Isolated Protests Emerge in Wake of Failed Garment Strike

A day after union leaders conceded that a nationwide stay-at-home strike in the garment sector had failed, fresh strikes raged in Svay Rieng, Kandal and Kompong Speu provinces, with workers claiming bosses reneged on agreements for extra Khmer New Year vacation days.

Striking staff swelled to 10,000 at Svay Rieng’s Bavet City special economic zone, according to union leaders, while hundreds refused to work in Kandal and Kompong Speu provinces.

“The workers are still striking in Svay Rieng because the authorities have not made any effort to solve the problem,” said Pav Sina, head of the Collective Union of Movement of Workers.

The strike in the SEZ began when factory bosses announced that staff who did not return to work after the Khmer New Year—from April 14 to 16—would be docked pay for their absence. Unions had called for the stay-at-home strike to start on April 17.

“The authorities only threaten activists,” Mr. Sina said, adding that unionists had received visits from police, warning them against “taking part in the opposition strikes or they will face problems.”

At the Unity Fashion Garment and Knitting Factory in Kandal province’s Ponhea Leu district, workers claim they worked overtime in the lead-up to the new year, with a promise from bosses that they could extend their holiday through April 17.

Vuy Idie, a 20-year-old worker at Unity, said between 400 and 500 staff had been on strike since Friday, when they were told that they would not be paid for April 17. They claim that they worked two hours overtime on April 10 and 11 in exchange for the extra day.

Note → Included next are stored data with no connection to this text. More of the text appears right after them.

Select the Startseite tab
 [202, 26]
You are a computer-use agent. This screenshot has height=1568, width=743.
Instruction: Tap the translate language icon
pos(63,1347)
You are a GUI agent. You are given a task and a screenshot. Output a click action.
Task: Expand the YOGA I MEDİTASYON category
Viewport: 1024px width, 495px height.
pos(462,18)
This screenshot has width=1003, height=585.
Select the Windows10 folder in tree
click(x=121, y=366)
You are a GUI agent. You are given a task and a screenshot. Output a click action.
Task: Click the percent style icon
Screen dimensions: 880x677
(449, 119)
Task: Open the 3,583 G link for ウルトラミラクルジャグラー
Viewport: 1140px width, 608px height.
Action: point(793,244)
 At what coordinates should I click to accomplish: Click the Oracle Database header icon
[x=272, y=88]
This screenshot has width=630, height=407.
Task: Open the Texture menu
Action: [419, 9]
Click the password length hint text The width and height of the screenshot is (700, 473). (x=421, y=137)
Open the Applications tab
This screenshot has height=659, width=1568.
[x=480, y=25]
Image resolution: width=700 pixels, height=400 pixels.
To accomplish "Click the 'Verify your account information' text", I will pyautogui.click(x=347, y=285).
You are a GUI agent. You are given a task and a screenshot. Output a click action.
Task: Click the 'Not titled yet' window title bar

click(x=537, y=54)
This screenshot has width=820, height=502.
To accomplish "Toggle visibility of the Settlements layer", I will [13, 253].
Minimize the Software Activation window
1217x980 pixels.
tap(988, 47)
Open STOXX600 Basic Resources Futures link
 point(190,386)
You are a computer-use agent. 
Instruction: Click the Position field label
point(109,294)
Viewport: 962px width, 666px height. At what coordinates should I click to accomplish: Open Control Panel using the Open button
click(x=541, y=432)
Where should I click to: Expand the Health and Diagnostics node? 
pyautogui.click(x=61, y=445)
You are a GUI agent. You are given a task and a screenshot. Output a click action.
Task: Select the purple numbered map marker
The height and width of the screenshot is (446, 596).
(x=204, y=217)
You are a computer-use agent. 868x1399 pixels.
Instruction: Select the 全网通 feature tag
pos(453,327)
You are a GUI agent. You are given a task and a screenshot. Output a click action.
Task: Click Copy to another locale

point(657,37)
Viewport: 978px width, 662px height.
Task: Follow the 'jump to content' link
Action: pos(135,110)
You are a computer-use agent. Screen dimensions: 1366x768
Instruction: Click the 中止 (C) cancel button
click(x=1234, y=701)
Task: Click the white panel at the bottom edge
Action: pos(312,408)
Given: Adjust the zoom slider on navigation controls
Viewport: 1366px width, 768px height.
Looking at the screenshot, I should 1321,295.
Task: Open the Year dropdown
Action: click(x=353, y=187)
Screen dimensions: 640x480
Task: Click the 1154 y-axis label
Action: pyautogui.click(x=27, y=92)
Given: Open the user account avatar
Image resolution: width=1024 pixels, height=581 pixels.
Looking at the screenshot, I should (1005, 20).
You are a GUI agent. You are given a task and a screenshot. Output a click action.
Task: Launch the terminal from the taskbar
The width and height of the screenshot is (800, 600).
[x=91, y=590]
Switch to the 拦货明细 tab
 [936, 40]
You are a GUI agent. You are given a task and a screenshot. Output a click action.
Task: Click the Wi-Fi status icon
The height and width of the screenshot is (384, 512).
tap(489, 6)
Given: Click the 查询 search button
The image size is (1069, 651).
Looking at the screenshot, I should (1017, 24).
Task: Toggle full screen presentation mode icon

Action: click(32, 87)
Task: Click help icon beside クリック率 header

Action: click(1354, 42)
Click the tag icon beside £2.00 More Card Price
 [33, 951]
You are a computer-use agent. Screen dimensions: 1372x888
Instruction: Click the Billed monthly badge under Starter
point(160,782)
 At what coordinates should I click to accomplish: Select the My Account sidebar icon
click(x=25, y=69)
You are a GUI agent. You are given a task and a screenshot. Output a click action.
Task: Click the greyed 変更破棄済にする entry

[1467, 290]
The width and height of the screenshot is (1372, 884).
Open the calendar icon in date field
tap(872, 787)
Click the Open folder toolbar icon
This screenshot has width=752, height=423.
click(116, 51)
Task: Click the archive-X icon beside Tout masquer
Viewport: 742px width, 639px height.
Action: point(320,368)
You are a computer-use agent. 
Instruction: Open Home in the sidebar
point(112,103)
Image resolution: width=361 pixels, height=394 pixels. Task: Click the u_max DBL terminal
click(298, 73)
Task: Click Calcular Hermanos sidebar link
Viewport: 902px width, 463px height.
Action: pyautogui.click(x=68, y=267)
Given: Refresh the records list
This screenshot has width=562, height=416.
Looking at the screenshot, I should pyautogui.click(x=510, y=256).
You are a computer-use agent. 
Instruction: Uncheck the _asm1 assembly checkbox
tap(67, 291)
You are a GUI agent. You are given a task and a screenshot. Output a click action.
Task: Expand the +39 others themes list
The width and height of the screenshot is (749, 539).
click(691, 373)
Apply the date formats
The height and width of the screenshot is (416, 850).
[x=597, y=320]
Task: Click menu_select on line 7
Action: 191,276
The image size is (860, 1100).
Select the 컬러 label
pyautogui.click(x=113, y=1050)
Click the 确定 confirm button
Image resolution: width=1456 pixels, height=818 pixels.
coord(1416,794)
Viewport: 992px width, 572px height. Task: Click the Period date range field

“We request that the factory does not cut our salary for April 17, and we demand $12 per month for lunch and travel costs,” Ms. Idie said, adding that the Kandal provincial labor department had promised to solve the dispute today.

At the Victco Hand Bag factory in Kompong Speu’s Samroang Tong district, workers say that, upon going to work on Friday, they were told by factory managers to go home because there were no food vendors open near the factory, leaving them unfit to work.

When staff arrived for work Saturday, they were told they would be docked half a day’s pay, said Meas Kunthea, a 27-year-old worker.

“We protest against the factory because we don’t want them to cut our salary,” Ms. Kunthea said. “We also demand $15 for food each month and $50 for travel.”

Oum Navy, chief of administration at Victco, said the factory had agreed to pay the workers for the Friday afternoon. She also said that the roughly 500 members of the factory’s 1,300 strong workforce were forgoing more of their salary by continuing to protest for food and travel expenses.

“Right now, we can solve the problem [by paying the workers for Friday afternoon],” Ms. Navy said. “But we will cut their salaries for whenever they protest. This is the rule of the factory.”